A: Absolutely. I mean we’re not going to shy away from using characters from the other films if the story calls for it, and in “Avengers: The Age of Ultron” it’s going to call for it.


Jeremy Latcham, our executive producer, has an office in London. He’s there full-time while we’re filming. In every production office you will find printouts of headshots of the cast because as you’re building a film, you have the schedule on one wall, you have some concept art on the other wall, and you have all the cast up as you’re filling in the blanks. Most of the blanks have been filled for us because of the other films but it is the biggest cast wall you’ve ever seen and you can’t believe it.  You would think it was the opening of an awards show or something with all the featured presenters with the amount of known names that are on his wall right now.

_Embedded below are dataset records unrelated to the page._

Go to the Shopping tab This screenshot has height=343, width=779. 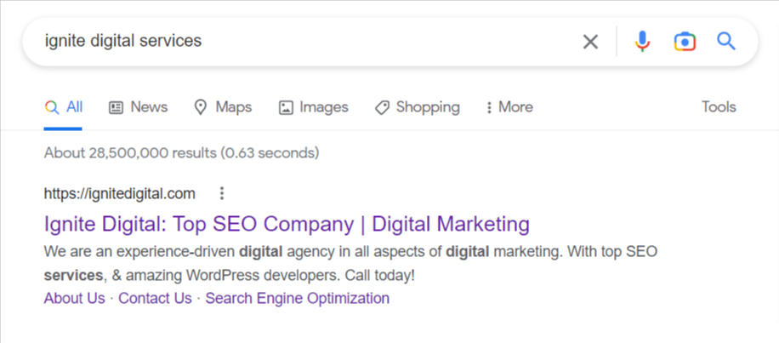[x=418, y=107]
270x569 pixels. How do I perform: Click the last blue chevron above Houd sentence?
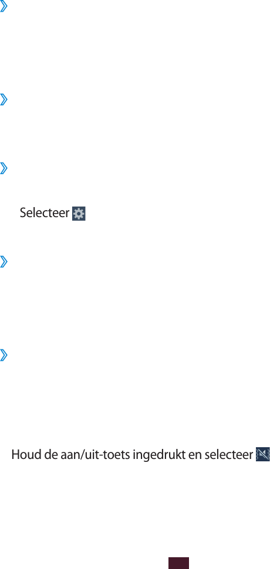pos(4,355)
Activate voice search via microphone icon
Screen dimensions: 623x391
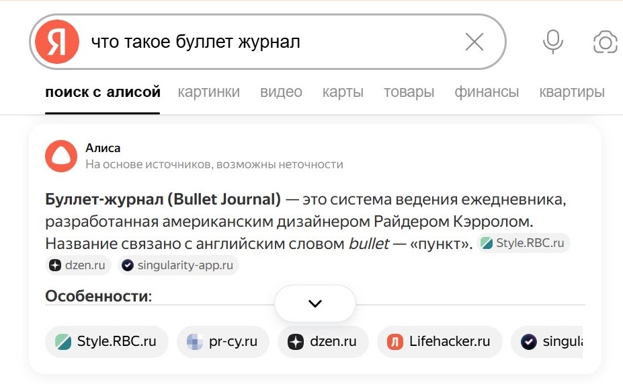pos(552,41)
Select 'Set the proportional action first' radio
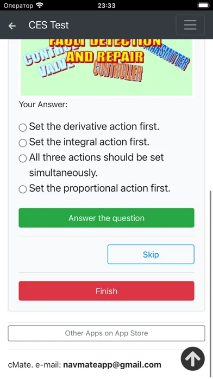 [x=23, y=190]
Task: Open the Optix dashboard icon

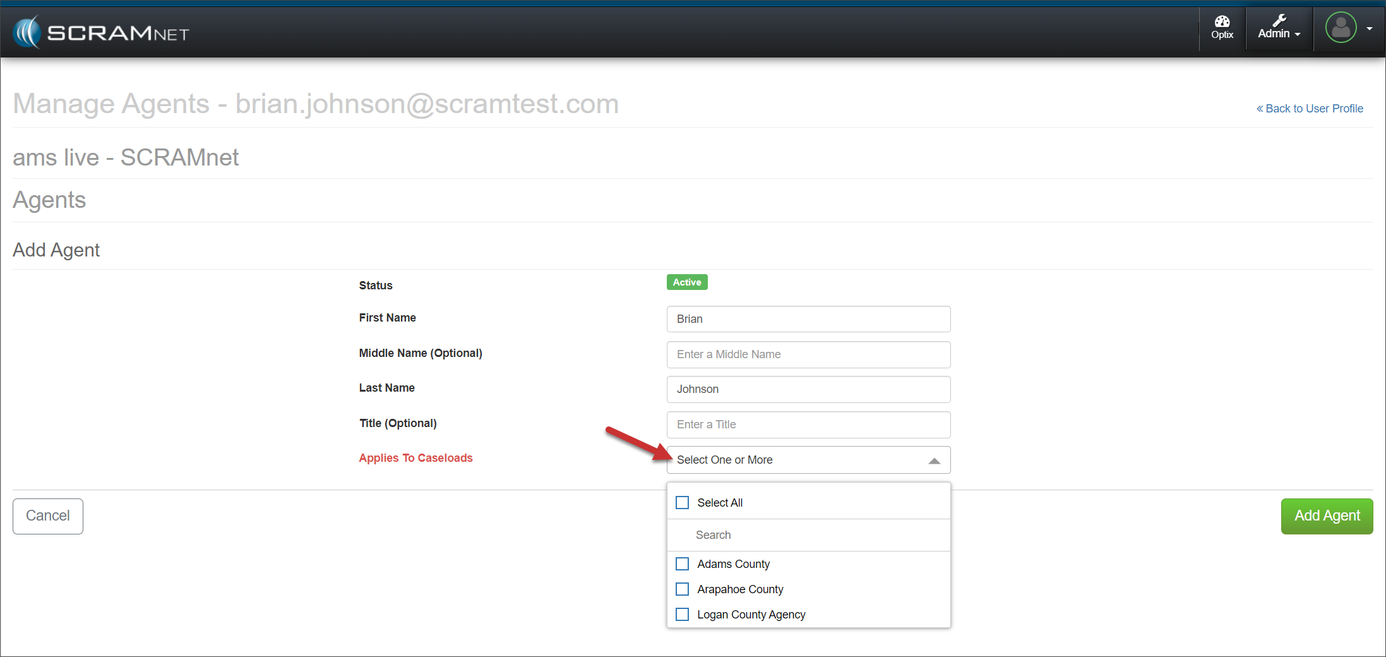Action: [1222, 27]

Q: Do you think there are advantages to filming in practical locations?


A: Sure. The truth is when you go to the places, you get more of a substantial look, which is why the Bond movies have that reputation and feel that way. When you have computer-generated characters and when you have so many sequences that need to rely on visual effects as you do in our films, whenever you can have a shot of your actors come out onto a real street in a real country on a real location it just adds that much more to it. It’s grounding a film as outrageous and as fantastical as a Marvel film in some kind of reality.


So going to South Africa, going to South Korea, going to London, going to Northern Italy, which will stand in for Eastern Europe, and even going to New York for a little while as we did in the first Avengers film, really adds to that reality.






Q: Does South Africa stand in for Wakanda in the film?


A: No. It is South Africa. You can’t get into Wakanda. Wakanda’s a very hard place to get into, so they go to South Africa to get something from that region, namely the kind of metal Ultron would want to use to make his body as powerful as it could possibly be.


Thankfully Ultron has found somebody named Ulysses Klaue who deals in a black market, smuggling business of vibranium. Ulysses Klaue is going to have a hard time negotiating with Ultron for his very limited vibranium stash.






Q: What do you think the audience connected with so well in “Marvel’s The Avengers” and what’s the biggest challenge going forward?


A: It was the interaction of the characters and seeing all of those diverse characters in one film. That was one part—the uniqueness of that—and I think that will still hold true for “Avengers: Age of Ultron.” There is a conceptual uniqueness in having different characters from different movies all in one movie that’s exciting to people. But what really did it was the way in which the characters interacted with each other and the way in which it all made sense that they were there in one film. We found that tonal balance in the first one and will carry it over into the second one. The biggest challenge is exceeding expectations. Not just audience expectations, but our own expectations. And I hope that we are able to deliver on those expectations and give audiences a movie that they love as much as we do.